Ainda com a abertura criada por Alexandre Romano, Flavio Mac Menezes e Christiano Calvet, um recurso fundamental para composição geral do programa, se modifica ao longo dos 28 episódios desta sequência, cada unidade de Justiça 2 emociona, revolta e envolve o espectador, mesmo que saibamos que dramaticamente, a continuidade da série se perdeu, talvez por falta de uma boa direção, ou então, pela aposta em longos episódios. Com as mesmas escolhas estéticas da produção antecessora, aqui acompanhamos quatro histórias assombrosas, intensamente humanas, numa demonstração da ambivalência de cada pessoa que gravita em torno de nossa existência. Há, desta vez, uma aposta mais novelesca em potencializar o vilão e colocar alguns numa posição de “coitados”, outra escolha equivocada dos que escreveram a nova jornada. Aqui, é preciso esquecer a lisura dos códigos que dominam a nossa legislação. Na maioria dos casos, os ideais de justiça tradicionais são deixados de lado para o estabelecimento da justiça dos homens, por vezes, sádica, sangrenta, impiedosa e vingativa.

Escrita por Manuela Dias, em parceria com Walter Daguerre e João Ademir, os episódios dessa nova empreitada foram comandados por Ricardo França, Mariana Betti e Pedro Peregrino, tendo Gustavo no posto de diretor artístico. Todas as quatro histórias revelam dramas profundos. Na história de Baltazhar Gomes da Silva (Juan Paiva), temos um jovem negro que trabalha como motoboy e, por viver em nosso país, utópico no que tange aos meandros da democracia racial, é acusado de assaltar o antigo local onde trabalhava, um restaurante comandado por Nestor (Marco Ricca) e Silvana (Maria Padilha). Ele é um dos que passam sete anos encarcerado injustamente, numa situação catalisadora de dor para a sua avó e namorada. Diferente da inocência do jovem, temos a jornada de Jayme (Murilo Benício), dono de um proeminente mercado na cidade, preso depois que a sua sobrinha Carolina (Alice Wegmann) resolve quebrar o silêncio e revelar que foi estuprada diversas vezes pelo membro familiar.

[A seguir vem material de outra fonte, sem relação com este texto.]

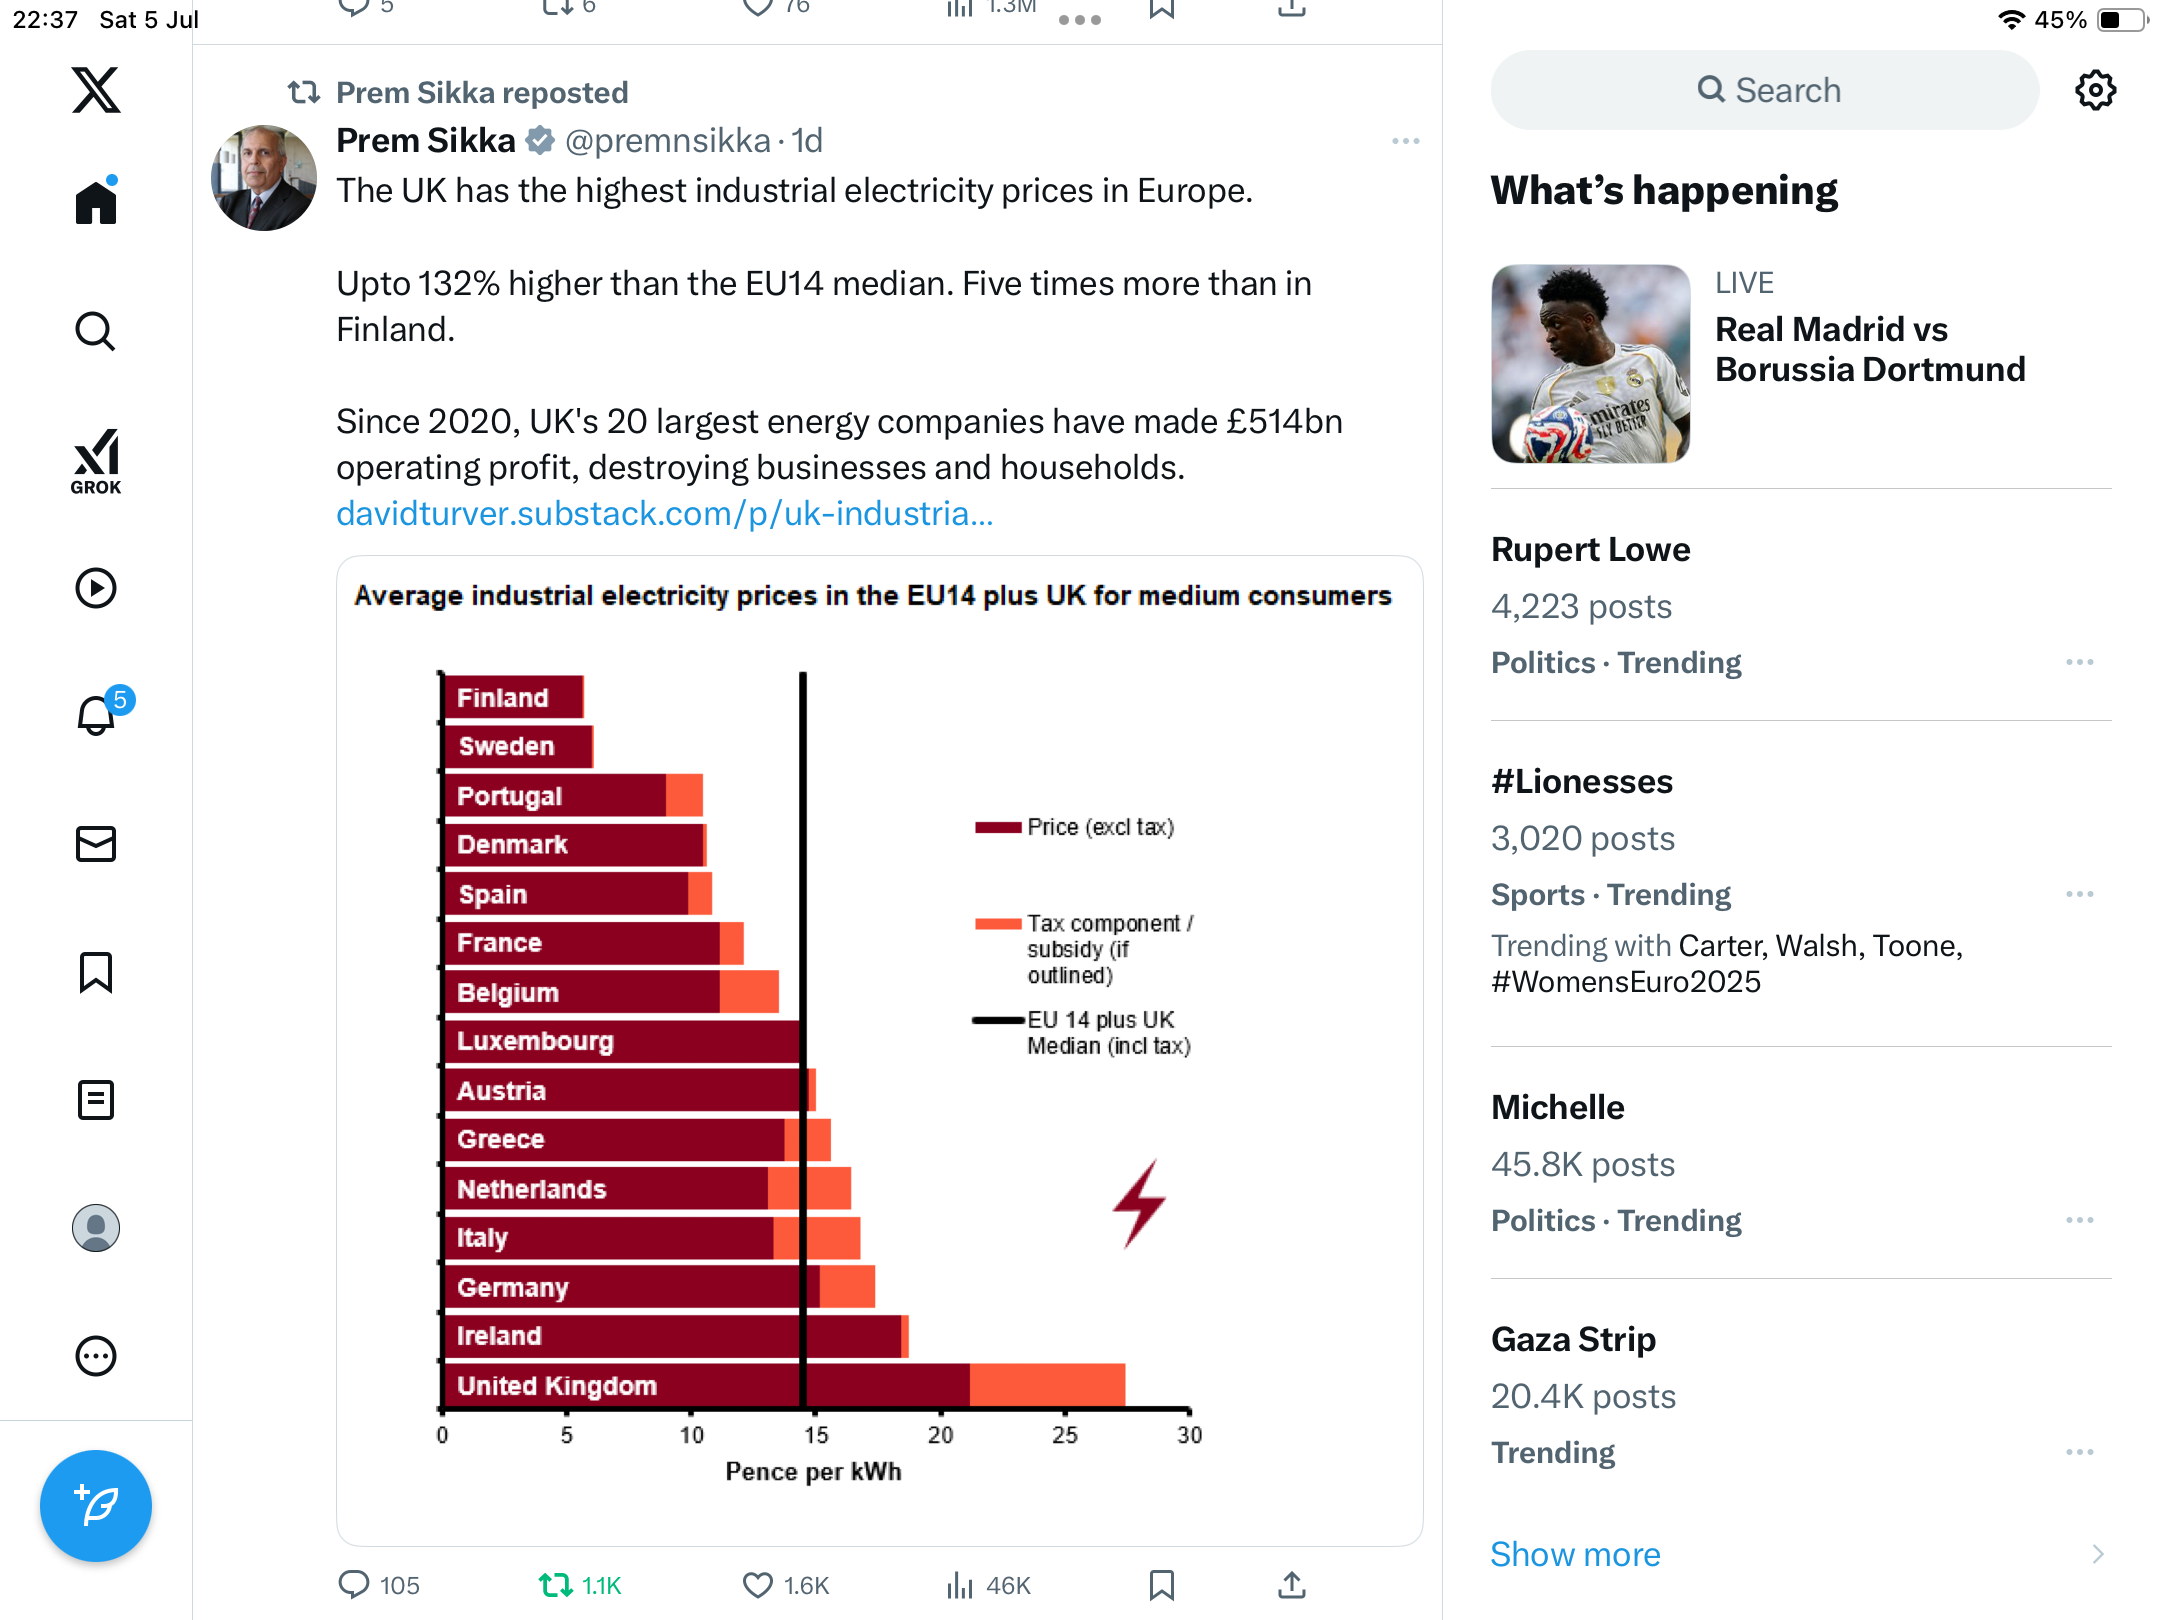The height and width of the screenshot is (1620, 2160).
Task: Open More menu circle icon
Action: coord(96,1356)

Ao tomar tal decisão, a jovem cria uma cisão na família, financeiramente dependente do inescrupuloso tio.

Nos primeiros episódios, a história de Geiza Lima (Belize Pombal) foi uma das que mais mexeram comigo enquanto espectador. Ao aniquilar a vida do infernal traficante Renato (Filipe Bragança), ela tem a sua vida na pobre comunidade de Sol Nascente transformada numa jornada de fugas, incertezas e medo, principalmente depois de ser presa e deixar a filha adolescente, Sandra (Gi Fernandes), sozinha do lado de fora do cárcere. Para sobreviver, a menina aceita um trabalho com Nestor, agora um político proeminente, se tornando “laranja” em processos de corrupção que lavam dinheiro em quantidades caudalosas. Esse envolvimento vai trazer ainda mais problemas depois que a mãe enfrenta a sua sentença. E, por fim, temos a curiosa história de Jordana (Paola Oliveira), uma empresária musical que descobre não ser filha única e elimina o seu meio-irmão ainda no enterro de seu pai, tendo ajuda do marido Egisto, interpretado por Marcello Novaes. Ao tentar eliminar o cadáver, o esposo dedicado é surpreendido pelo assalto de Milena de Jesus (Nanda Costa), jovem que comete um crime, mas é sentenciado por outro, pois a polícia encontra no carro roubado o corpo de um homem assassinado.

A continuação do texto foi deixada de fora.